*** Opening INPUT DATA ***

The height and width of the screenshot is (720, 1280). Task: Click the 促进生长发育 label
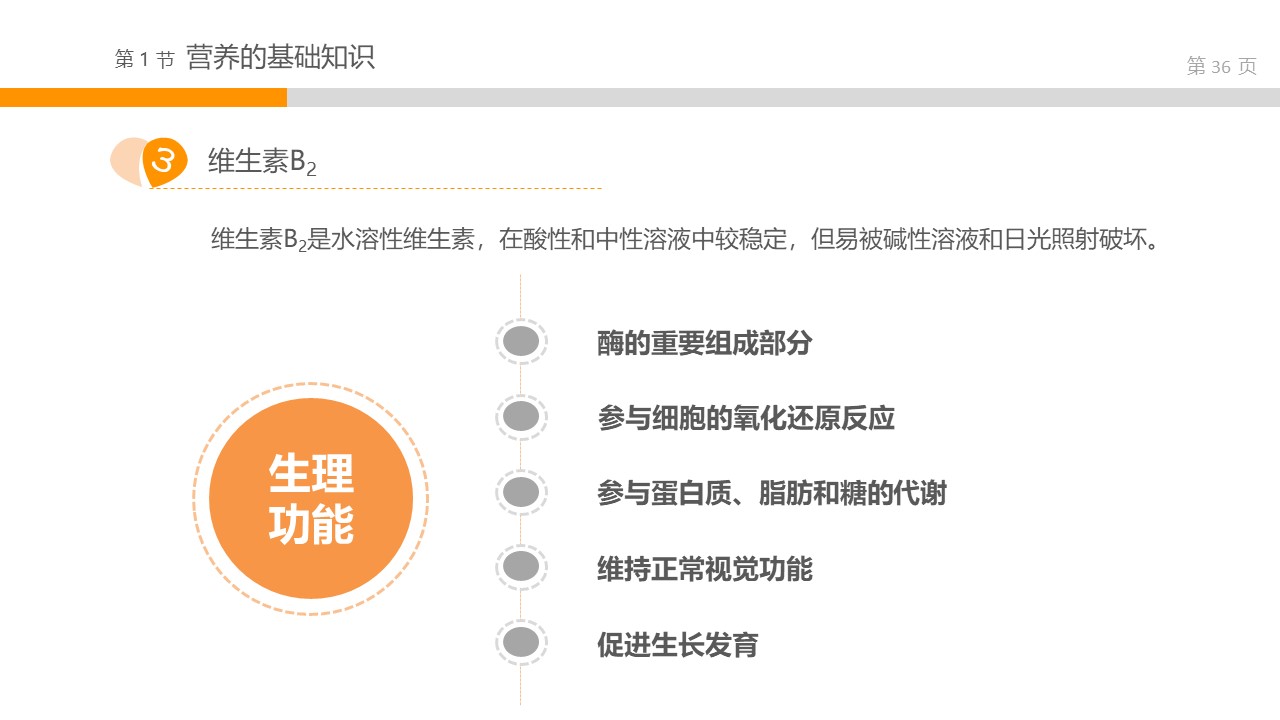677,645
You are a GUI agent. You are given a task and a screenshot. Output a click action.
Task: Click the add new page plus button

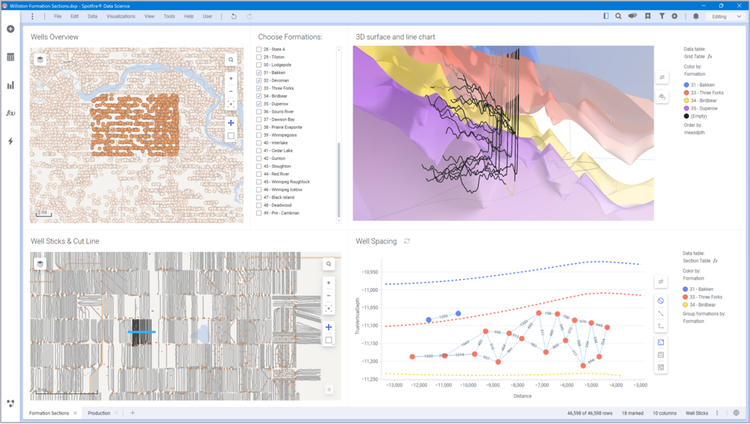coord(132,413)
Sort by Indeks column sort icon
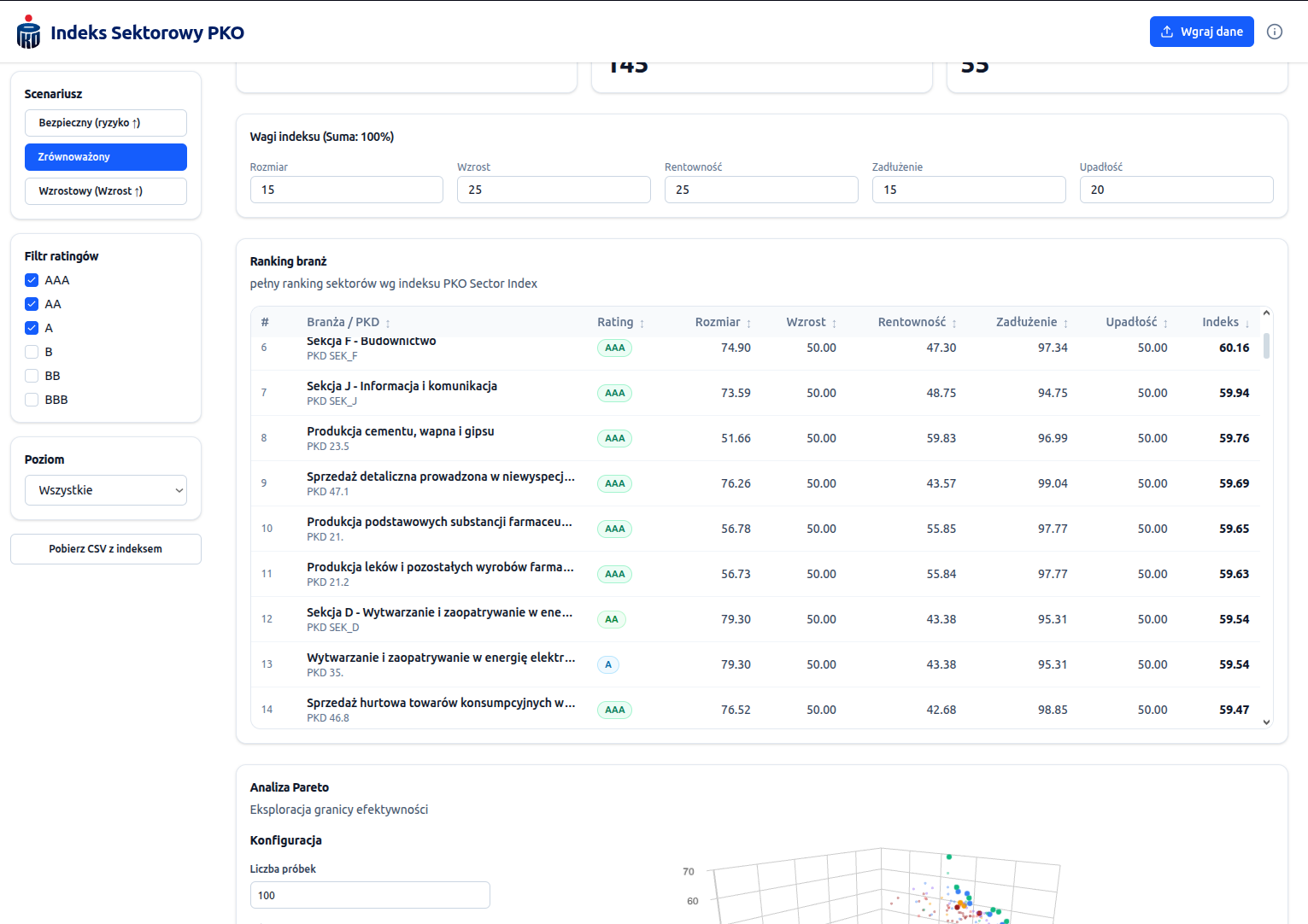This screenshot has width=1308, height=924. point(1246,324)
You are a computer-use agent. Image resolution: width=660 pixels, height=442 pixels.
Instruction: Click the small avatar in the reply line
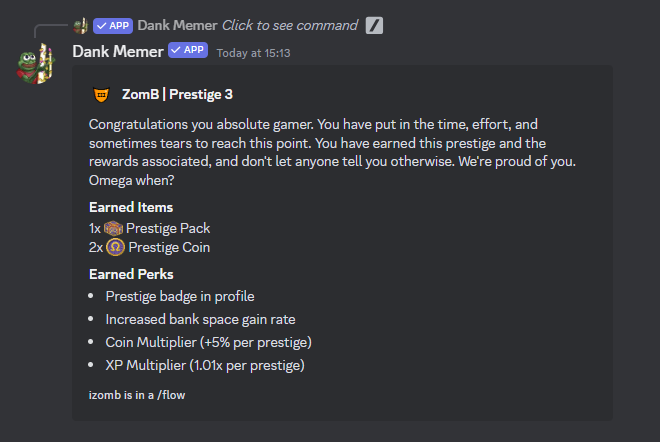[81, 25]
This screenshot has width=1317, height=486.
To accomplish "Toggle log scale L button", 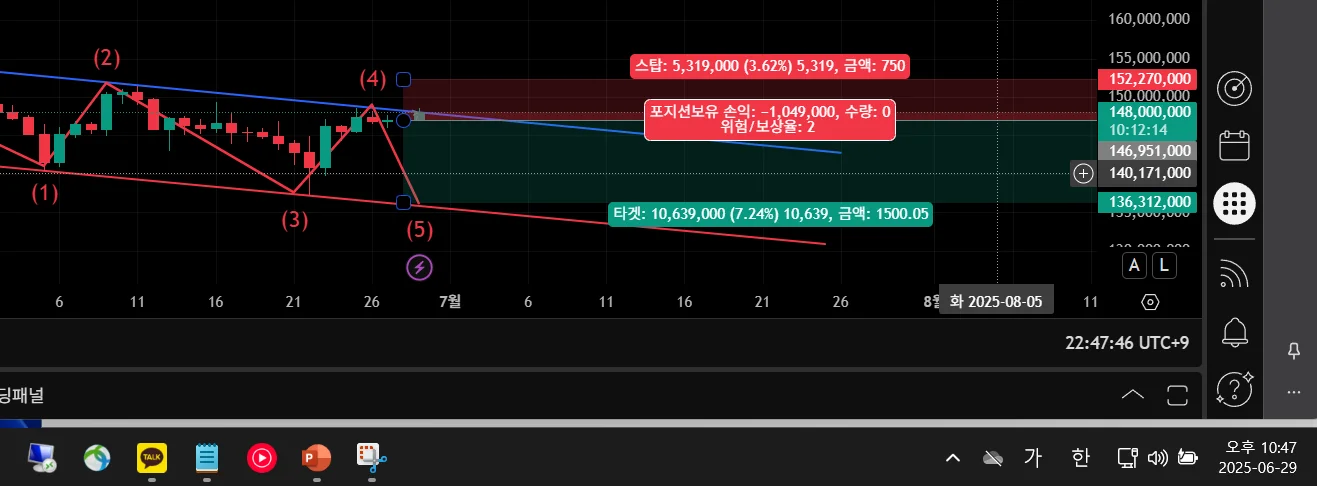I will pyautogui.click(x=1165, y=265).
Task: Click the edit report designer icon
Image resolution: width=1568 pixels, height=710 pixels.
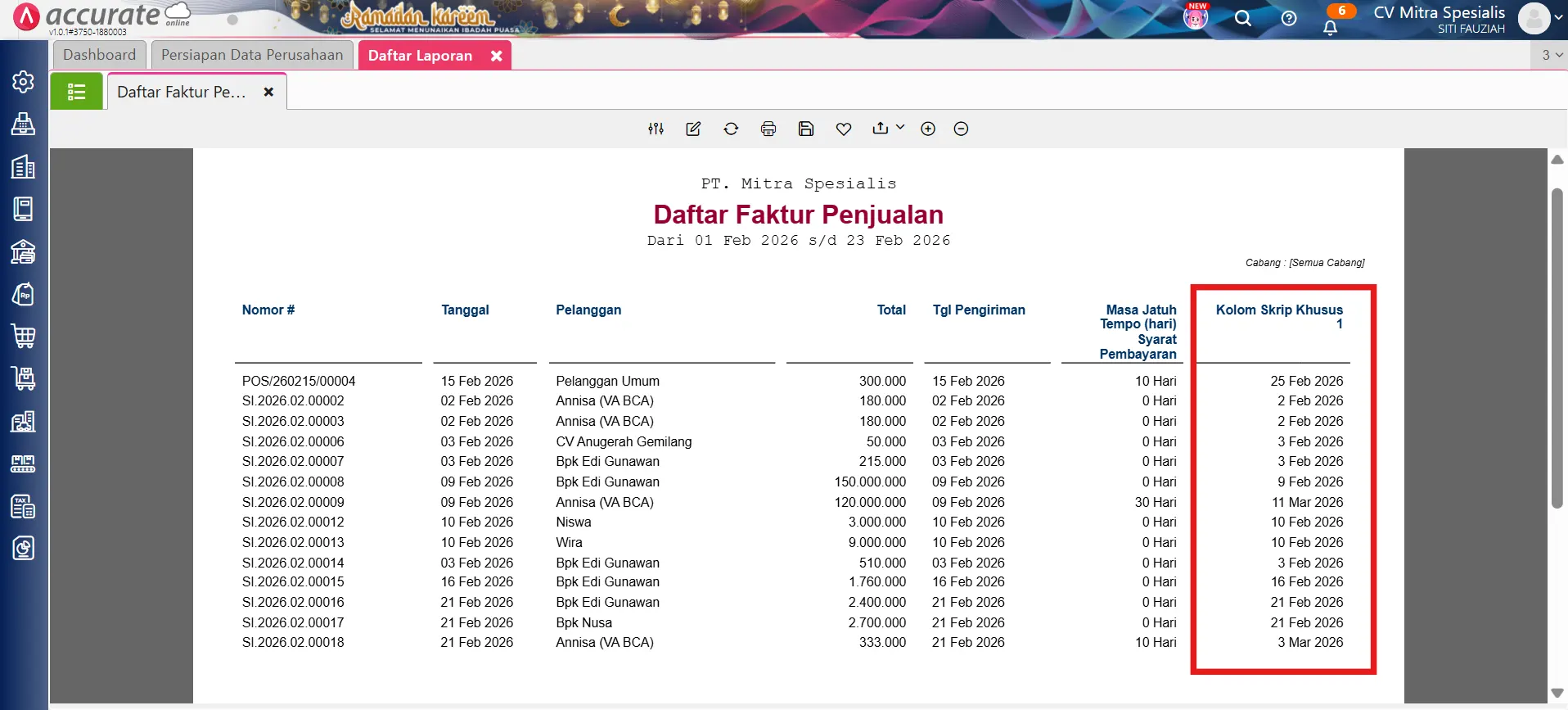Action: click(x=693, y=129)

*** Closing INPUT DATA ***

WHAT THIS TASK INVOLVES
Would you filter the records and copy out each line containing "agent"?

COMPLETED EXERCISE
You are a GUI agent. You are given a task and a screenshot. Output a click action.
You are a computer-use agent. Image resolution: width=660 pixels, height=442 pixels.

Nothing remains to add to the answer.